It specifically hunts data from popular crypto apps and wallets such as MetaMask, Phantom, Trust Wallet, Exodus, Uniswap, and around 18 others in total. First spotted by Google in early 2025. Initially linked to suspected nation-state actors; Russian intelligence targeting Ukrainian users via compromised “watering hole” sites.

Later repurposed for financially motivated cybercrime, especially via fake Chinese crypto and finance sites to mass-steal assets. It’s described as unusually sophisticated for commodity malware—more like commercial spyware or nation-state grade tools adapted for crypto theft.

Go to Settings > General > Software Update on your iPhone and install the latest iOS version available. This is the primary fix, as Coruna does not work on patched systems. If You Can’t Update (e.g., older hardware that no longer receives full updates): Enable Lockdown Mode (Settings > Privacy & Security > Lockdown Mode).

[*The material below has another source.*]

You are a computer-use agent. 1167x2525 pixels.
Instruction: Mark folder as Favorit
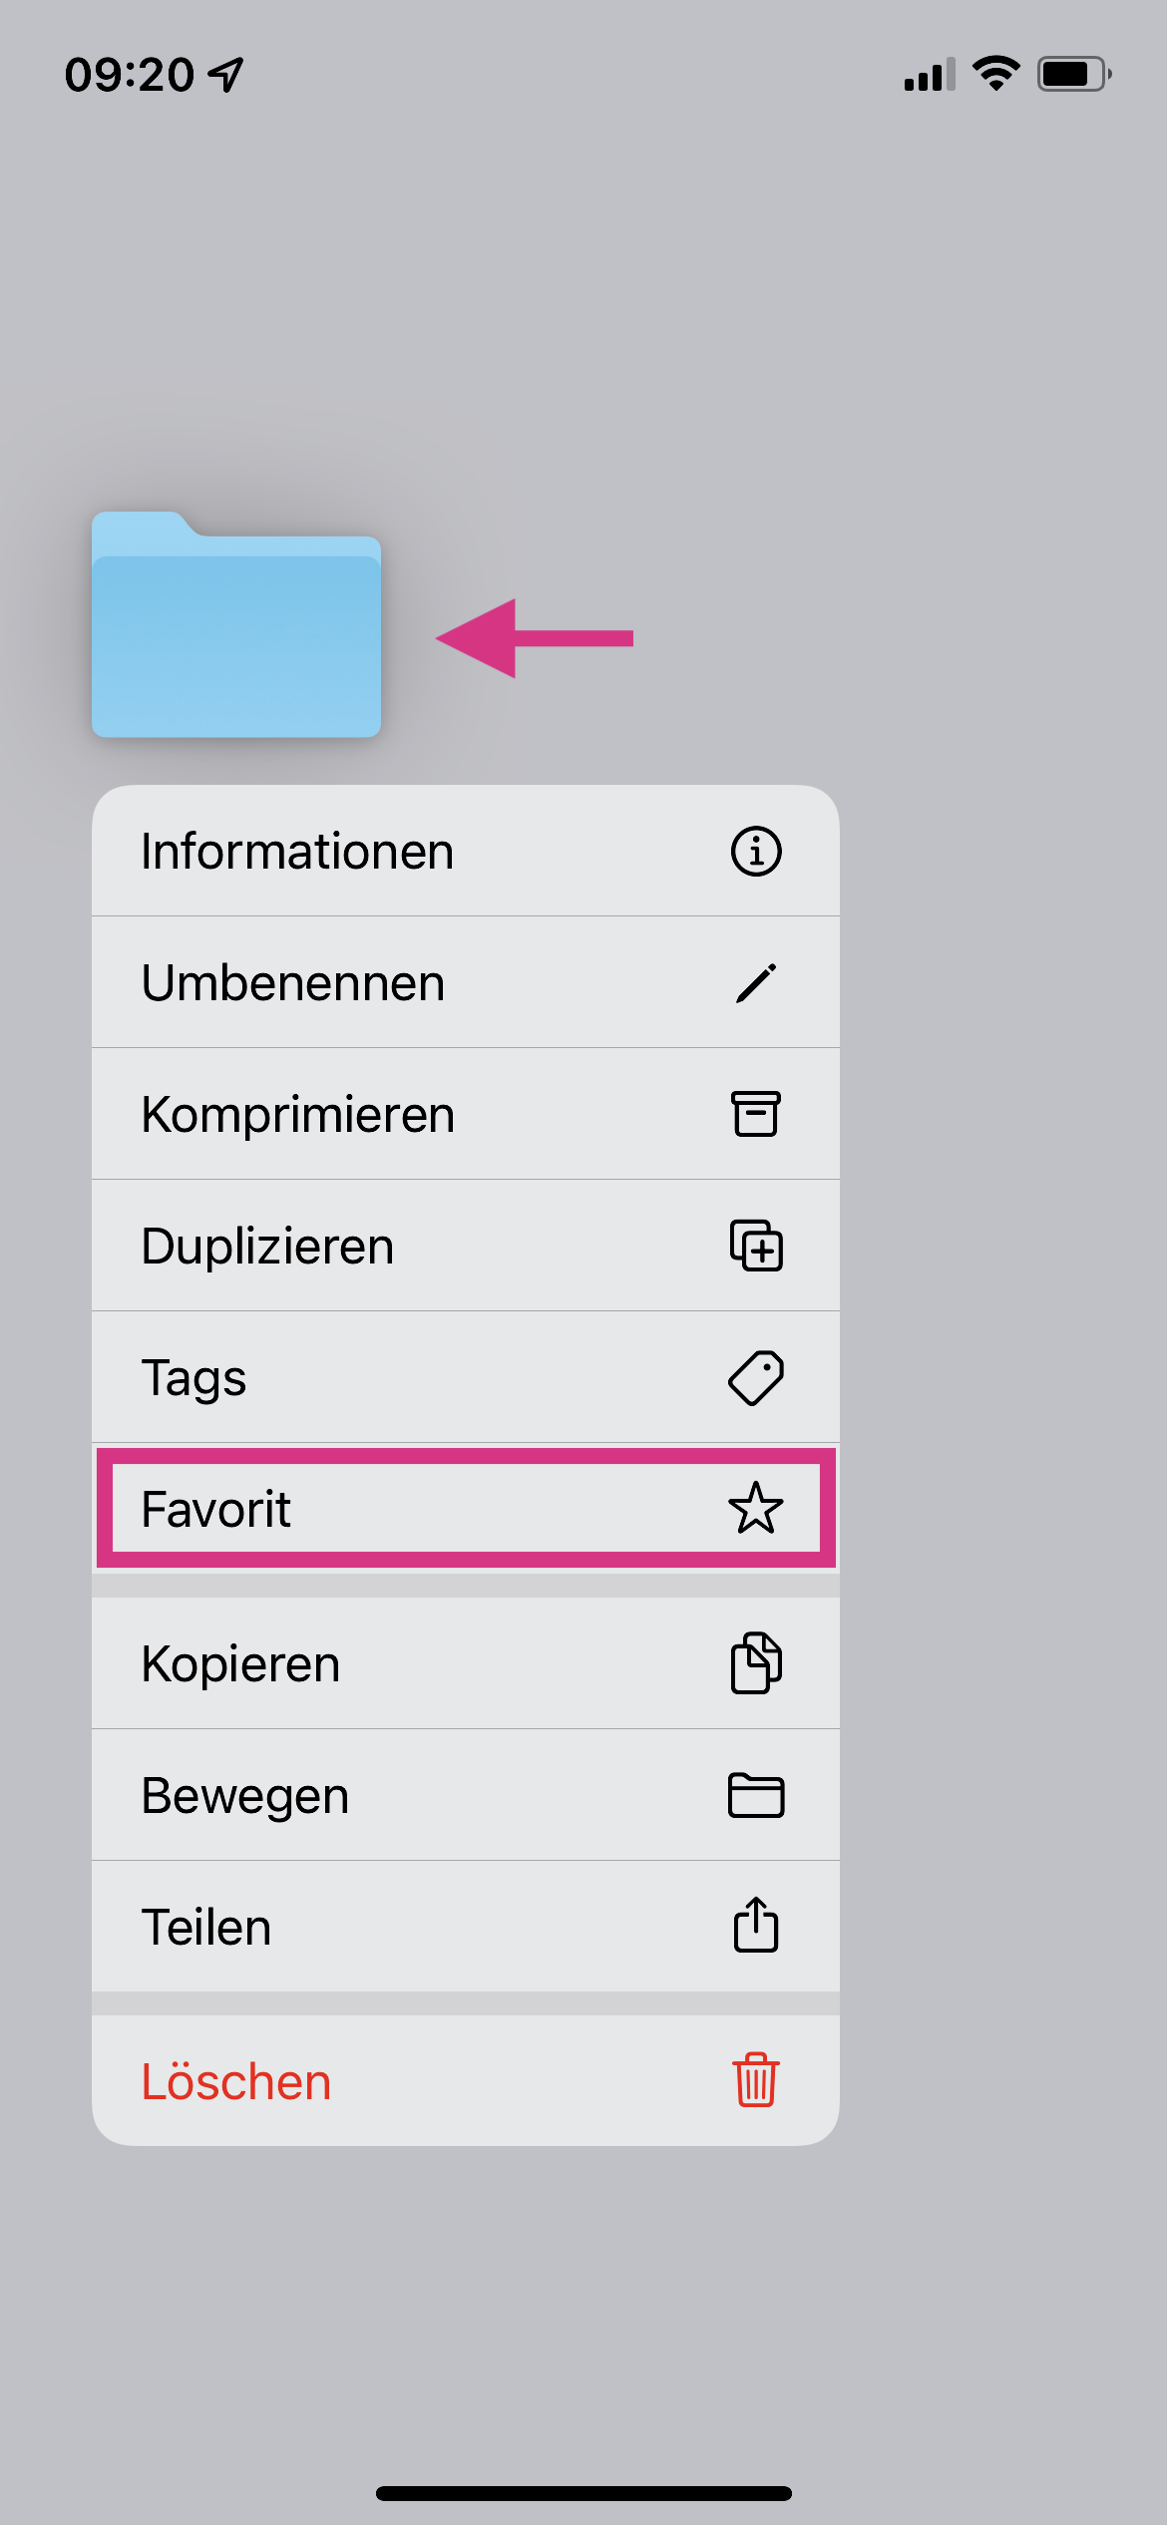click(x=216, y=1509)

This blocks the exploit chains and is explicitly recommended by Google and Apple for high-risk users.

Avoid clicking suspicious links or visiting untrusted sites especially anything promising crypto deals, airdrops, or urgent wallet actions. Use hardware wallets for large holdings instead of software and mobile wallets when possible. If your iPhone is on iOS 17.3 or newer, you’re not at risk from this specific kit.

Never enter seed phrases on any website or app unless you’re 100% sure it’s legitimate. Consider using a separate, up-to-date device for crypto activities if your main phone is older. This threat highlights how outdated devices become prime targets for sophisticated attackers shifting from targeted espionage to broader crypto theft.

Android users face several similar threats to the Coruna iOS exploit kit, though the Android ecosystem differs due to its open nature, sideloading risks, and widespread use of accessibility services abused by malware. Unlike Coruna’s sophisticated zero-click browser-based exploits targeting outdated iOS versions for crypto wallet data extraction, Android threats often rely on: Malware installed via phishing, fake apps, malvertising, or sideloaded APKs.

Abuse of Android’s Accessibility Services for remote control, UI automation, and silent data theft; opening wallet apps, capturing screens, extracting seed phrases and private keys. Overlay attacks, clipboard hijacking, or direct credential and seed phrase stealing.

Some RATs (Remote Access Trojans) enable live control to drain wallets during active sessions. These are frequently sold as Malware-as-a-Service (MaaS), making them accessible to lower-skill criminals for mass financial theft. Crypto-focused Android malware surged in 2025–2026, contributing to billions in overall crypto scam and fraud losses.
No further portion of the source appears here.